→ **Aufgaben**
- a) Beantworte zum Text über fliegerärztliche Tauglichkeit diese Fragen:
(i) Welche Tauglichkeitsklasse ist für PPL-Lizenzen nötig?
(ii) Unter welcher Bedingung braucht man für eine UL-Lizenz ein LAPL Medical?
(iii) Was muss bei der Verlängerung eines Medicals eingereicht werden?
- b) Übersetze bitte diesen Satz aus dem Text über fliegerärztliche Tauglichkeit ins Englische: „Wird eine der Lizenzen um eine Nachtfluglizenz erweitert, muss der Pilot «farbensicher» sein, was daher in der entsprechenden Tauglichkeitsüberprüfung mit geprüft wird.“

→ **Extrahierter Text**
####

Um mit einer Ausbildung beginnen zu können (bzw. spätestens zum ersten Soloflug im Rahmen der praktischen Ausbildung), muss ein dafür zugelassener Fliegerarzt die notwendige medizinische Tauglichkeit bescheinigen. Es gibt drei Tauglichkeits-Klassen:
- Class LAPL – Notwendiges Medical für die Erlangung einer LAPL-Lizenz
- Für eine UL-Lizenz ist ebenfalls ein LAPL Medical nötig, falls das Luftsportgerät eine höchstzulässige Leermasse von 120 kg überschreitet
- SPL wenn kein gewerblicher Flugbetrieb vorgesehen ist
- Class 2 – Notwendiges Medical für PPL-Lizenzen
- Class 1 – Notwendiges Medical für Berufspiloten (CPL, ATPL oder MPL)
Wird eine der Lizenzen um eine Nachtfluglizenz erweitert, muss der Pilot «farbensicher» sein, was daher in der entsprechenden Tauglichkeitsüberprüfung mit geprüft wird. Auch für ein IFR-Rating gibt es zum Class 2 Medical erweiterte Anforderungen, die aber in einer typischen Class 2 Untersuchung mit geprüft werden.
Nachfolgend gehen wir auf die Anforderungen der verschiedenen Tauglichkeitsklassen ein und geben eine Übersicht, was jeweils Teil der Untersuchung ist.
Antrag, Verlängerung, Erneuerung
Grundsätzlich kann ein Medical entweder bei einem flugmedizinischen Zentrum oder einem zugelassenen Fliegerarzt erworben werden. Bei der erstmaligen Untersuchung muss ein Ausweis, eine unterzeichnete Erklärung zur Krankheitsgeschichte, sowie Informationen zu Ergebnissen etwaiger früherer Tauglichkeitsuntersuchungen vorgelegt werden. Bei der Verlängerung eines Medicals muss natürlich das jeweils letzte Medical eingereicht werden.

####

→ **Übungsdaten**
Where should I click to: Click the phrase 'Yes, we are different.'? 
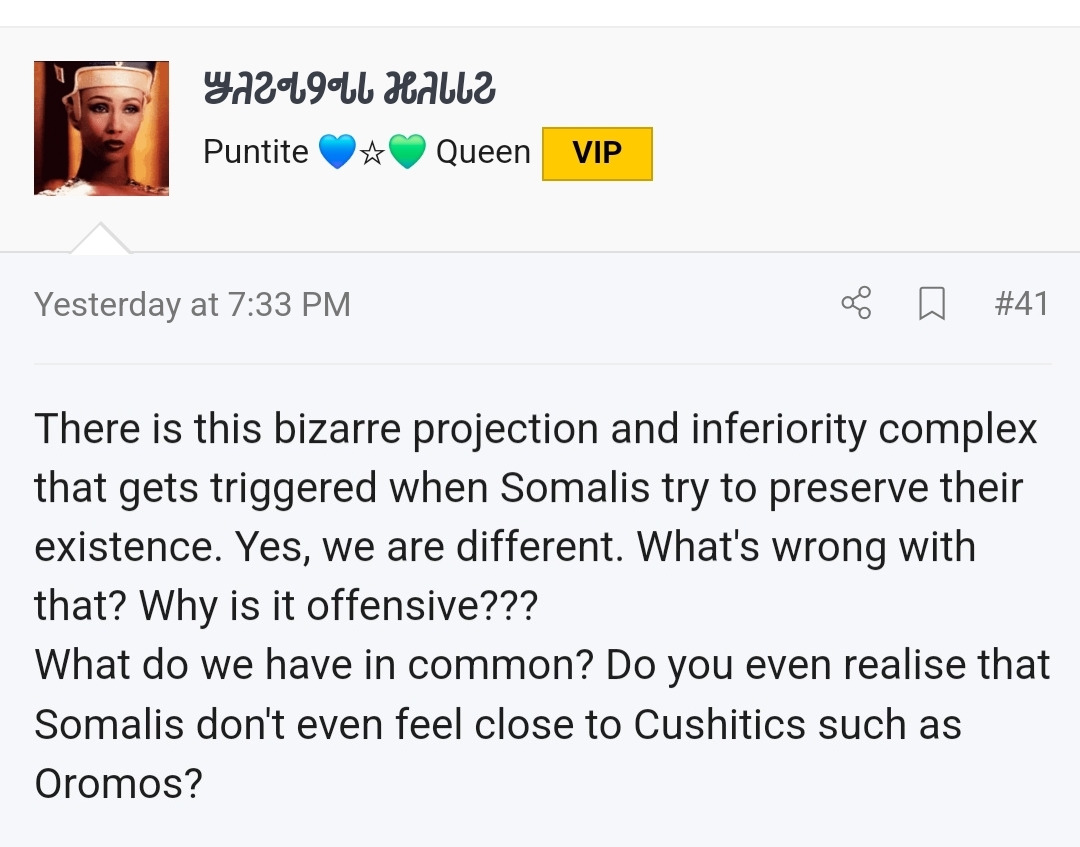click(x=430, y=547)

####

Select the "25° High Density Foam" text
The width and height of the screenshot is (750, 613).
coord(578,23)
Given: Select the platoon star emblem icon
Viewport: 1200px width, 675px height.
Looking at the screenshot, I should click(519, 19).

####

→ **Lösungen**
- a)
(i) Class 2
(ii) Wenn das Luftsportgerät eine höchstzulässige Leermasse von 120 kg überschreitet.
(iii) Das jeweils letzte Medical.

- b) If one of the licenses is extended with a night flying license, the pilot must be "color safe," which is therefore also checked in the corresponding fitness examination.